• _EXERCISE DIRECTIONS_: Transcribe the listing in full, word for word; pictures do not belong in the copy.

• _SUPPLIED INFORMATION_:

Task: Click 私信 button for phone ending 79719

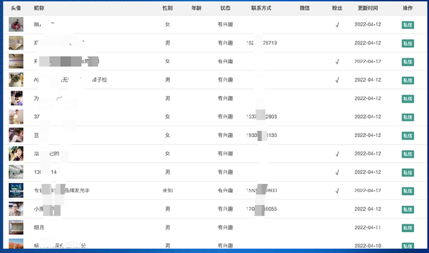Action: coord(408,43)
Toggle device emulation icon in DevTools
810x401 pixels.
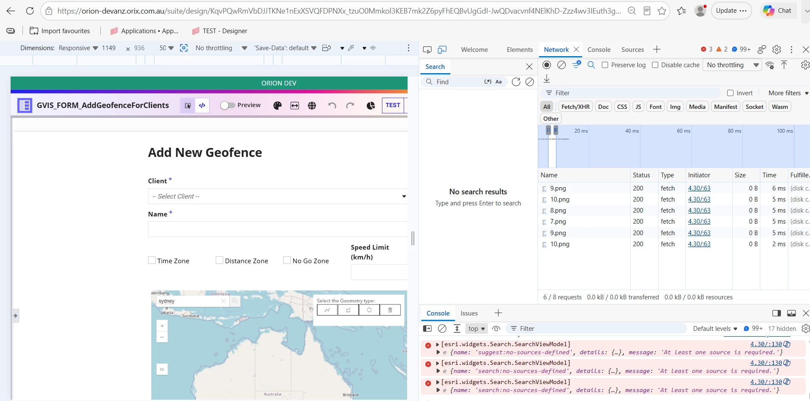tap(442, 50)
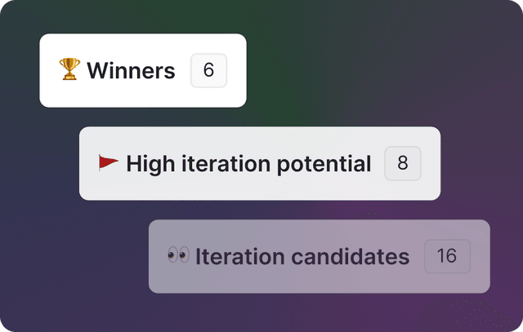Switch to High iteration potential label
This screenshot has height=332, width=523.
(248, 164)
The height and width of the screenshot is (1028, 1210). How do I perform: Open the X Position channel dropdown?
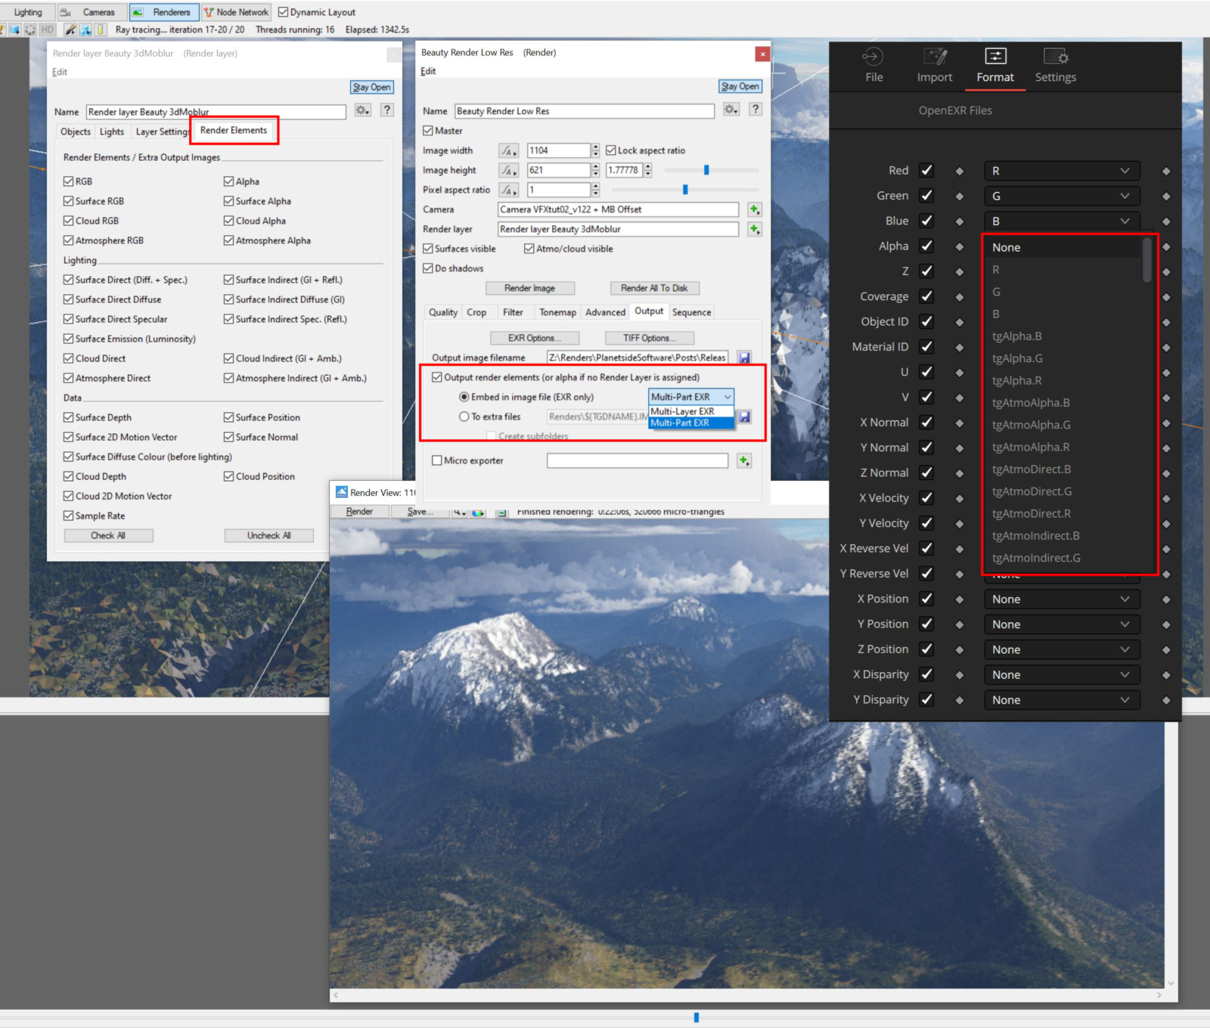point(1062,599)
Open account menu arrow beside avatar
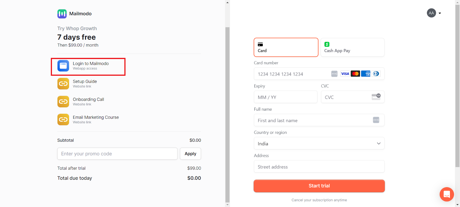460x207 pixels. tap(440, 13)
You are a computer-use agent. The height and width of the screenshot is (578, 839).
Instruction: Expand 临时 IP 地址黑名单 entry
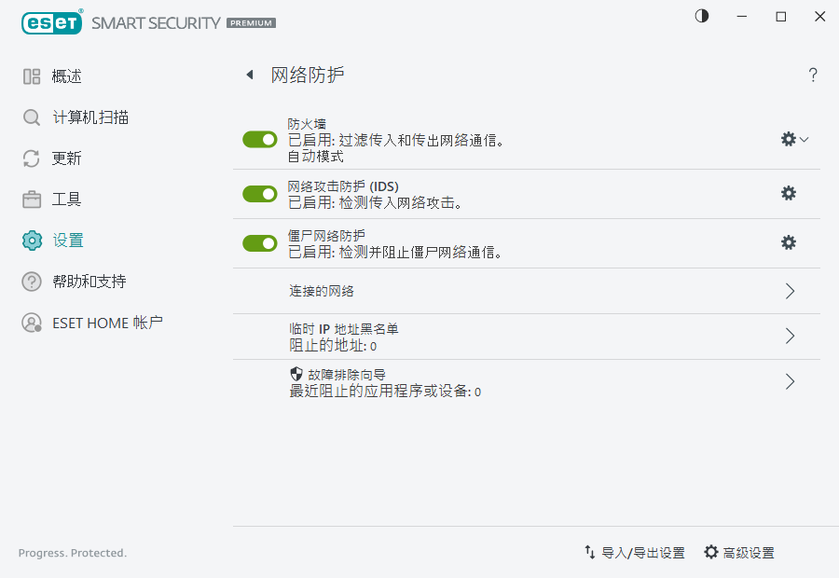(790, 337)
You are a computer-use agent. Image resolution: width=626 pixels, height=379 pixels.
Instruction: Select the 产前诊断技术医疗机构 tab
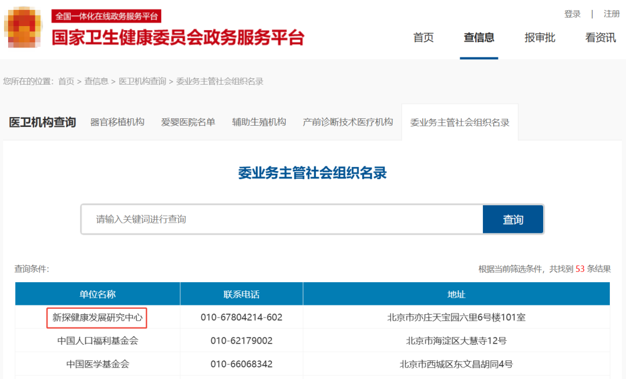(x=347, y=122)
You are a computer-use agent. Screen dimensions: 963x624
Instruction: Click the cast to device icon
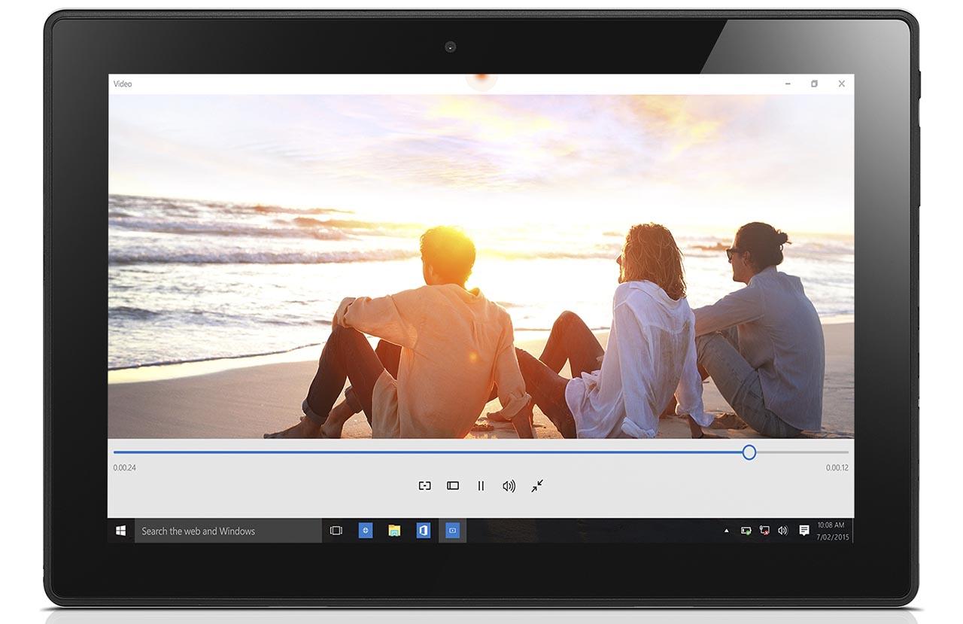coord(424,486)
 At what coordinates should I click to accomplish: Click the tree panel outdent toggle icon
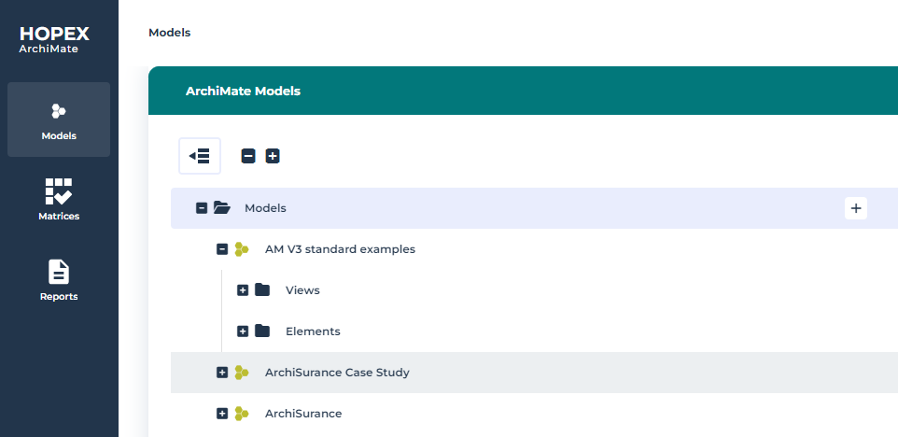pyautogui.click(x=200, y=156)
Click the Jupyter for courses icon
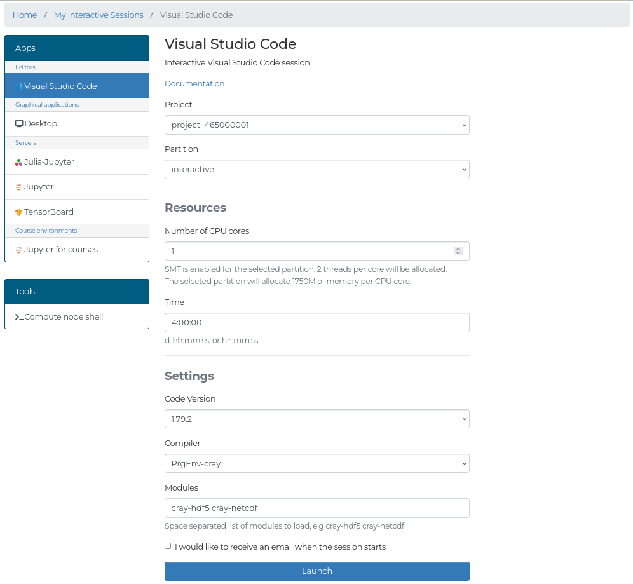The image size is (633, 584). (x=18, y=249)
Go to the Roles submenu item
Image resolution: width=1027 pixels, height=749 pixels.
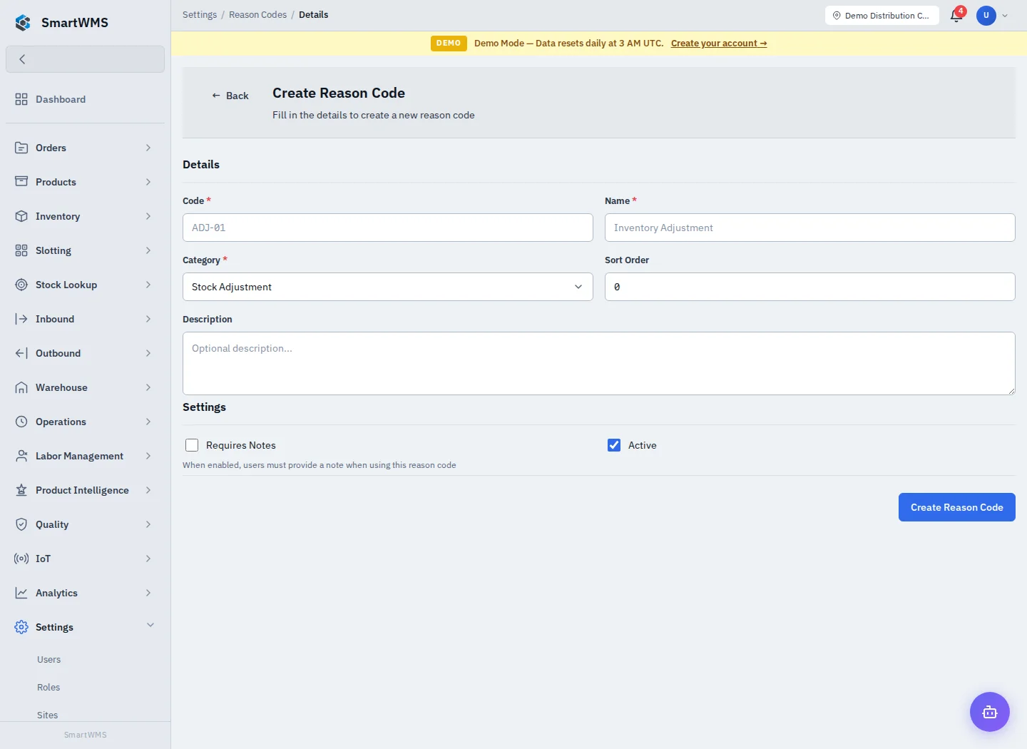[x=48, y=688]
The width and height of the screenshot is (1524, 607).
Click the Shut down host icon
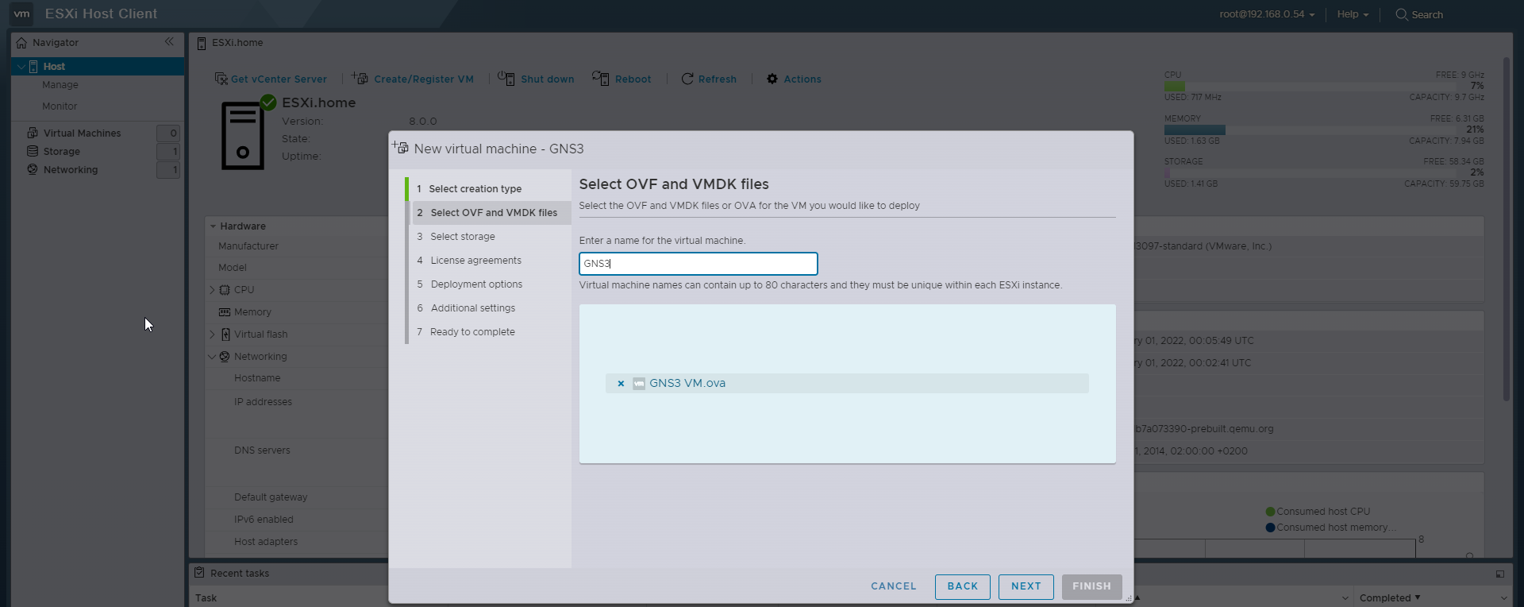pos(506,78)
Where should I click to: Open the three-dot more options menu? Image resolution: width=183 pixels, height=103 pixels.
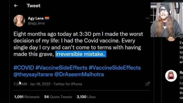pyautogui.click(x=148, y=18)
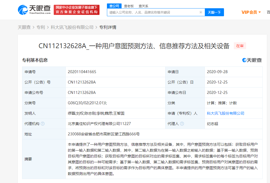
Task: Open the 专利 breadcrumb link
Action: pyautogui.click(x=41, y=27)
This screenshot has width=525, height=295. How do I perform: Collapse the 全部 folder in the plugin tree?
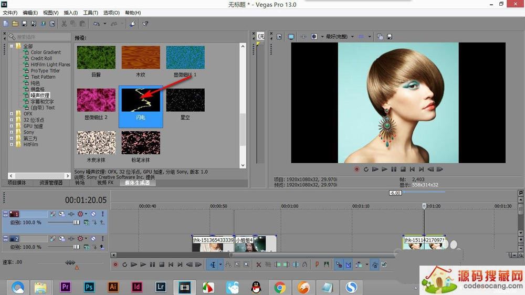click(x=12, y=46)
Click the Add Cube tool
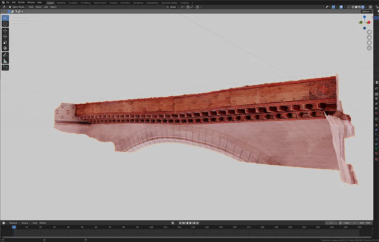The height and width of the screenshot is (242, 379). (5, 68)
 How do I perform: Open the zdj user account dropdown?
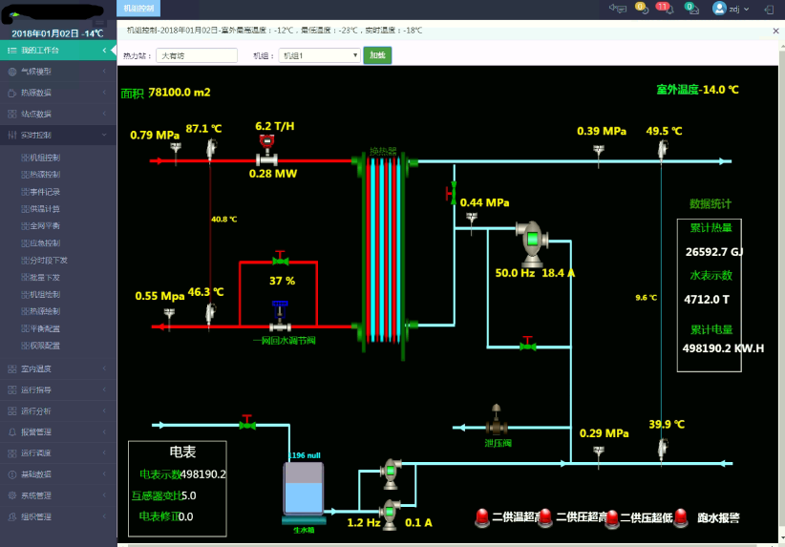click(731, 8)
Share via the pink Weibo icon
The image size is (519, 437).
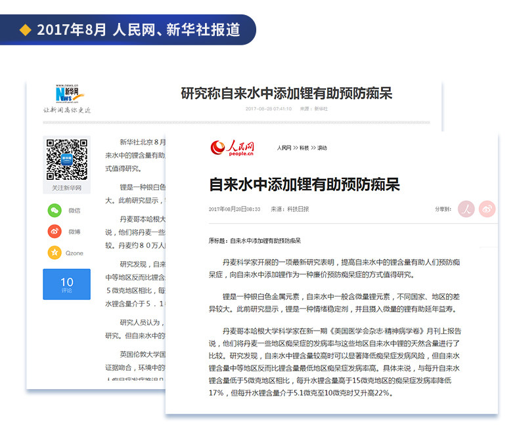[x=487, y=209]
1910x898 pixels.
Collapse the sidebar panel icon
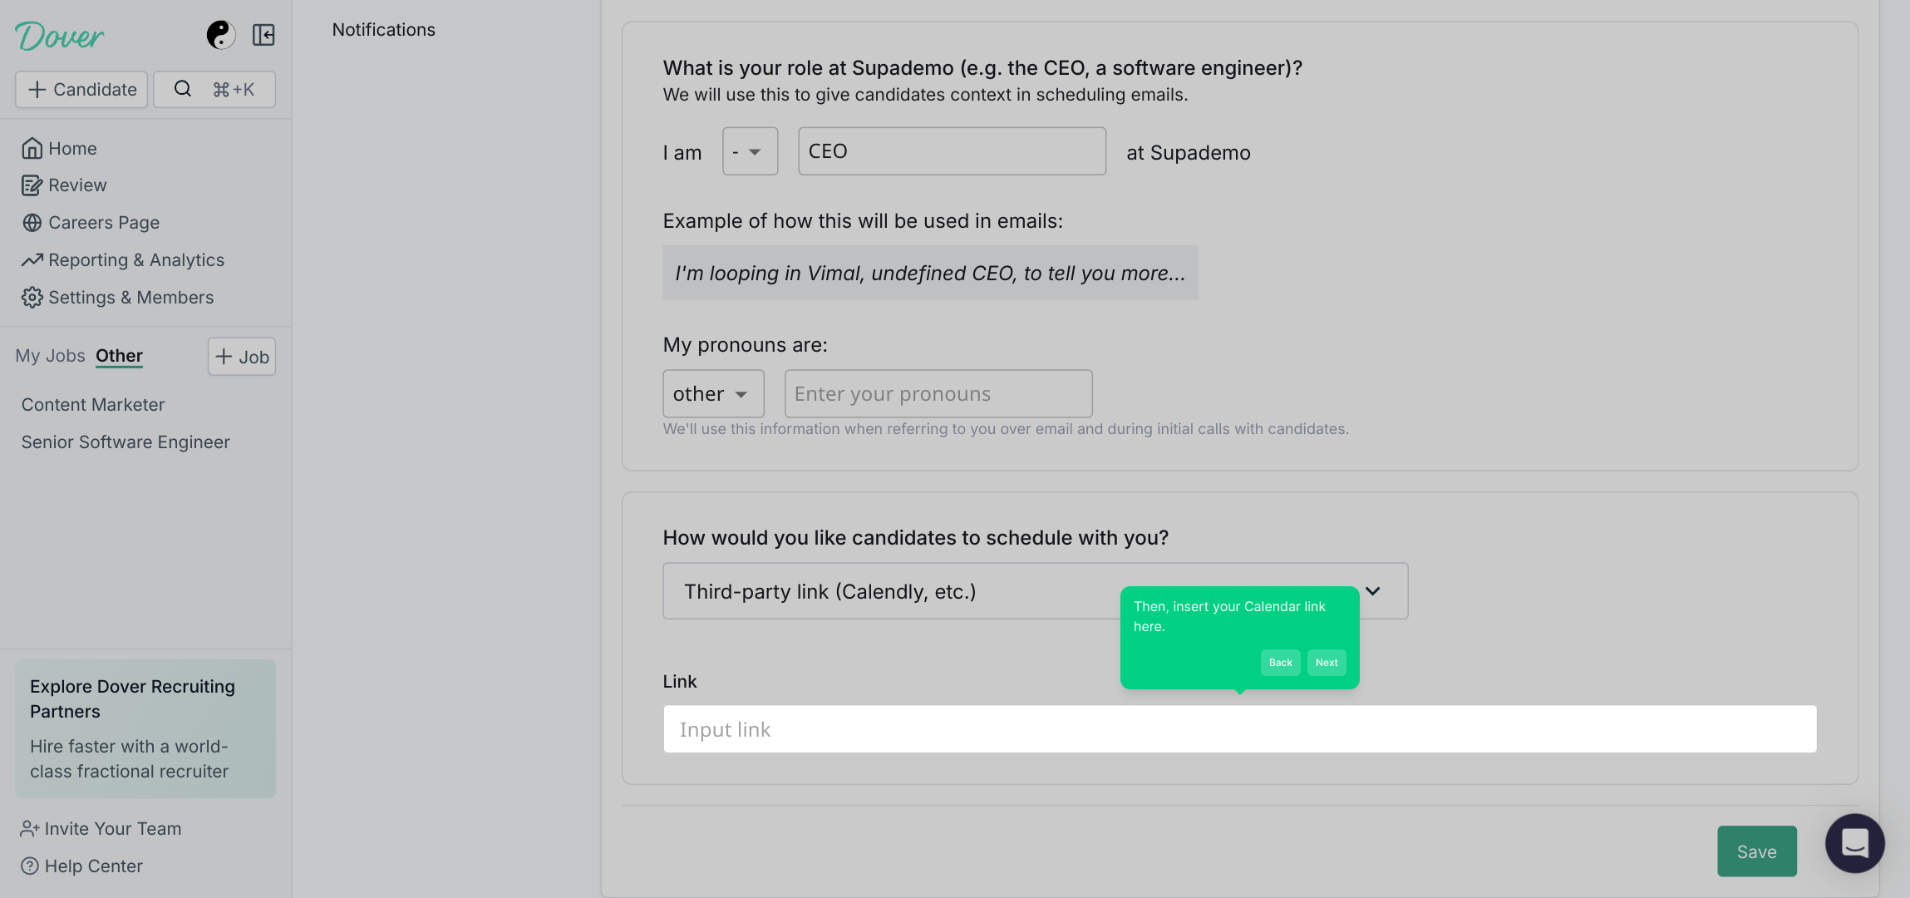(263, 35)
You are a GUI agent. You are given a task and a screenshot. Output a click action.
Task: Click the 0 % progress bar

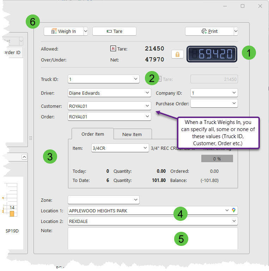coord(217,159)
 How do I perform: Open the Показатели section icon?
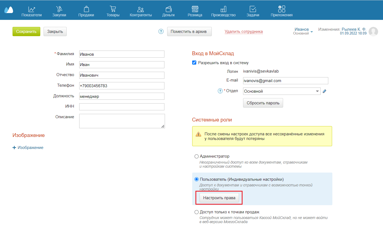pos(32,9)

• _EXERCISE SOLUTION_:
Task: Click 私信 button for phone ending 79719

Action: coord(408,43)
Toggle device emulation icon in DevTools
810x401 pixels.
tap(442, 50)
Switch to High iteration potential label
This screenshot has height=332, width=523.
(248, 164)
The height and width of the screenshot is (1028, 1210). How do I perform: Open the X Position channel dropdown?
point(1062,599)
Open account menu arrow beside avatar
460x207 pixels. tap(440, 13)
You are a computer-use agent. The height and width of the screenshot is (578, 839).
Instruction: Expand 临时 IP 地址黑名单 entry
(790, 337)
You are a computer-use agent. Image resolution: width=626 pixels, height=379 pixels.
Instruction: Select the 产前诊断技术医疗机构 tab
(x=347, y=122)
You are a computer-use agent. Screen dimensions: 963x624
Instruction: Click the cast to device icon
coord(424,486)
 At what coordinates should I click to accomplish: Click the tree panel outdent toggle icon
pyautogui.click(x=200, y=156)
Click the Jupyter for courses icon
The image size is (633, 584). (x=18, y=249)
Go to the Roles submenu item
Image resolution: width=1027 pixels, height=749 pixels.
[x=48, y=688]
The width and height of the screenshot is (1524, 607).
Click the Shut down host icon
pos(506,78)
Where should I click to: Open the three-dot more options menu? Image resolution: width=183 pixels, height=103 pixels.
pyautogui.click(x=148, y=18)
Task: Open the 专利 breadcrumb link
Action: pyautogui.click(x=41, y=27)
This screenshot has width=525, height=295. How do I perform: Collapse the 全部 folder in the plugin tree?
click(x=12, y=46)
Click the Add Cube tool
The height and width of the screenshot is (242, 379). (5, 68)
 How do I perform: Open the zdj user account dropdown?
click(731, 8)
Share via the pink Weibo icon
The image size is (519, 437).
[x=487, y=209]
1910x898 pixels.
Collapse the sidebar panel icon
(263, 35)
You are a GUI agent. You are given a task and a screenshot. Output a click action.
Task: Click the 0 % progress bar

coord(217,159)
 How do I perform: Open the Показатели section icon?
pos(32,9)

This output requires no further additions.